:: TASK ITEM ::
Records follow. Select each line holding "smugglers".

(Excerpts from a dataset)
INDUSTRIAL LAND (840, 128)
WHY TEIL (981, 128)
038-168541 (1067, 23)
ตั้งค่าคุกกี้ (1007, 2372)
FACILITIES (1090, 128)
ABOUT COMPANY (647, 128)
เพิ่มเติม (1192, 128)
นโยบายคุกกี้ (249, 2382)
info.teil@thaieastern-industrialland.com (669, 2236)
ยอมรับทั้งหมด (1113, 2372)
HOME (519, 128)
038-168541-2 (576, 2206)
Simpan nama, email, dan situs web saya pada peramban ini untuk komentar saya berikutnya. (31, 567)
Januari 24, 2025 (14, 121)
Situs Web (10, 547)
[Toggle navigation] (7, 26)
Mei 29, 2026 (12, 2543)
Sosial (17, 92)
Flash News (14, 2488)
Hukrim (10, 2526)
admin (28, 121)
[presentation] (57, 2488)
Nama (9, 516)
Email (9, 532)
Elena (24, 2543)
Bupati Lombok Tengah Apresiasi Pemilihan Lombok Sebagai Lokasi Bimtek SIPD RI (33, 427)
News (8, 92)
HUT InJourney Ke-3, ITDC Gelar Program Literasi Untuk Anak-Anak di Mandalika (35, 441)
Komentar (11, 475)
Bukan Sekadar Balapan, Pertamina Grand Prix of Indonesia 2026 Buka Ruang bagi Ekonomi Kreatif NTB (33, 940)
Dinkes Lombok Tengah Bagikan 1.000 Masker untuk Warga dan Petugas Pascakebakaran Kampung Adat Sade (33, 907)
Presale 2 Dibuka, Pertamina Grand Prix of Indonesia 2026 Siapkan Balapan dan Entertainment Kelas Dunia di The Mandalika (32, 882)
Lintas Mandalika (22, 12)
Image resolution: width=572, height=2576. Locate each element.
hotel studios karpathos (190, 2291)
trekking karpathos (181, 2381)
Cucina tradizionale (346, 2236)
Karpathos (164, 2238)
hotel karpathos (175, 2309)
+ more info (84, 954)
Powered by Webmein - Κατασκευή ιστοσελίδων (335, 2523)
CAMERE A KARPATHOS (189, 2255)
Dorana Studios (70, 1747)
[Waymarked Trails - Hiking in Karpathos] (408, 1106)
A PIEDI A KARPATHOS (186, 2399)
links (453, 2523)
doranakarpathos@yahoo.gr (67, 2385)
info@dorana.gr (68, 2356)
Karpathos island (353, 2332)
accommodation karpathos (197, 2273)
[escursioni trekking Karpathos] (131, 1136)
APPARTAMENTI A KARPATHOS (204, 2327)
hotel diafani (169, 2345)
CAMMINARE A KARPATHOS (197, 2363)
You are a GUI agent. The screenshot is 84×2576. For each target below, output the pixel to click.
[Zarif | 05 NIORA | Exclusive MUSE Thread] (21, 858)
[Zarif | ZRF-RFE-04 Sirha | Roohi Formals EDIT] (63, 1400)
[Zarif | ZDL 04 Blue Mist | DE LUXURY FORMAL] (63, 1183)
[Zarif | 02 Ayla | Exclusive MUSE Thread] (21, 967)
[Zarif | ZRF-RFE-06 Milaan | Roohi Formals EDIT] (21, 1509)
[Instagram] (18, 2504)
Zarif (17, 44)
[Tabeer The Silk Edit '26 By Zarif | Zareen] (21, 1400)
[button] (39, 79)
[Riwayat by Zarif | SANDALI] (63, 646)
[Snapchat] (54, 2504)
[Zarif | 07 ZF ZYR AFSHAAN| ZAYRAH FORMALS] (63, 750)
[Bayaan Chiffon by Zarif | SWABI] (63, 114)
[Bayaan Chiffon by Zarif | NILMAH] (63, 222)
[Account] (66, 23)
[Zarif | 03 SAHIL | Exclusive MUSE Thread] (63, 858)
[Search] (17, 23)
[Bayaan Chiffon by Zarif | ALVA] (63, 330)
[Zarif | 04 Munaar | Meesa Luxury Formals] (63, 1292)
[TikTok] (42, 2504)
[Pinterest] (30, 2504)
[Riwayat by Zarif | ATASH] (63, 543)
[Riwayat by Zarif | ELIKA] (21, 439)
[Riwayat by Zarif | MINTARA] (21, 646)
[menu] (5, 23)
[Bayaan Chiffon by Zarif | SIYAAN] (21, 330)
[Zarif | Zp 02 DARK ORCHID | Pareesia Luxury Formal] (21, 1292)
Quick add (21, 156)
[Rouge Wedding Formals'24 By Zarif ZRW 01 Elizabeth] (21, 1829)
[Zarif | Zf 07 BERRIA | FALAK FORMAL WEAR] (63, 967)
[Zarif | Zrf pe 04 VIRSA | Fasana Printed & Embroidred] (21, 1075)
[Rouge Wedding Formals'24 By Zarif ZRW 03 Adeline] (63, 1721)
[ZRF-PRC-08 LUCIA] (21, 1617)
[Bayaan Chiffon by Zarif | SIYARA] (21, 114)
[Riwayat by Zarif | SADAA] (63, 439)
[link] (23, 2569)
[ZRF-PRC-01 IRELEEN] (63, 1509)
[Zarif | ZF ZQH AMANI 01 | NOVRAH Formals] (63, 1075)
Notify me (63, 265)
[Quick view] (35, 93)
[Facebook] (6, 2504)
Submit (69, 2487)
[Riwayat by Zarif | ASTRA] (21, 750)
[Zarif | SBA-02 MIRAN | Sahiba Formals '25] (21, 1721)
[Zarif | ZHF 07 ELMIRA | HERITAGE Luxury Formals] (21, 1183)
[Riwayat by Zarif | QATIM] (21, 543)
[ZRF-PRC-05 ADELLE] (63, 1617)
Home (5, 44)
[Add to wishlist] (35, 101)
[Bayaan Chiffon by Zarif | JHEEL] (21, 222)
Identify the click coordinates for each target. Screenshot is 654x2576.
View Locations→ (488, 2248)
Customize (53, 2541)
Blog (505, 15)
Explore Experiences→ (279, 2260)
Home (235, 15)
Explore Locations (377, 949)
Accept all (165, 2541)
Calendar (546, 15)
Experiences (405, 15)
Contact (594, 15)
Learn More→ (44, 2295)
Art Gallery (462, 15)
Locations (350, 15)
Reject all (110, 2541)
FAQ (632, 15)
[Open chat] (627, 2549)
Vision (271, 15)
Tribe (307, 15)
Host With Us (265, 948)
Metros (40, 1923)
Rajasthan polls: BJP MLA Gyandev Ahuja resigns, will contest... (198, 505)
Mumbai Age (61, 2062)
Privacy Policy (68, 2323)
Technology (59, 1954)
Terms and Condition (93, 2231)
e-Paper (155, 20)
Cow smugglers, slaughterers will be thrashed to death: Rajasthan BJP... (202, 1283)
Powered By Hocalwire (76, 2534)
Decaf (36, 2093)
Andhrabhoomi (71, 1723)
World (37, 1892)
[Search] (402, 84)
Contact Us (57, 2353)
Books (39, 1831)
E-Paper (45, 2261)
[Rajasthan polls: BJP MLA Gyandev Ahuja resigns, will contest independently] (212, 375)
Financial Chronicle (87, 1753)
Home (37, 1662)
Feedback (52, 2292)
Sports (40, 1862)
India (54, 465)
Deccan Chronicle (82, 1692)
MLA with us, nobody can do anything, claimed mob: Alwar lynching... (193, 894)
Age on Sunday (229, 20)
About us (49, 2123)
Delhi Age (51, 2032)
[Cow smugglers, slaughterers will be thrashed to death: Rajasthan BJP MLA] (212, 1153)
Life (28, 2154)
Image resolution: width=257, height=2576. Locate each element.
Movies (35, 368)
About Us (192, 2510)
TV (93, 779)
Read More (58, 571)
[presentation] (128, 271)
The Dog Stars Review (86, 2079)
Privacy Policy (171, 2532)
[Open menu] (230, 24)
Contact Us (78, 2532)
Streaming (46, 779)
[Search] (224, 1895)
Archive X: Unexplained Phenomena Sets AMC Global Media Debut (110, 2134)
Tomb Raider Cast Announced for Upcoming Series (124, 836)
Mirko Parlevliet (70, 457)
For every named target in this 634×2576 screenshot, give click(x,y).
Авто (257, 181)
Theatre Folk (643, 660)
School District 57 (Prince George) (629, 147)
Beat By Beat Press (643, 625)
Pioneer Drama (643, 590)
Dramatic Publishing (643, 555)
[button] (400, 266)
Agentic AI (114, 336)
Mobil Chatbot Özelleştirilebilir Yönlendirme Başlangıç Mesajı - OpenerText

:: ANSWER TO THIS PROBLEM ::
Cow smugglers, slaughterers will be thrashed to death: Rajasthan BJP... (202, 1283)
[Cow smugglers, slaughterers will be thrashed to death: Rajasthan BJP MLA] (212, 1153)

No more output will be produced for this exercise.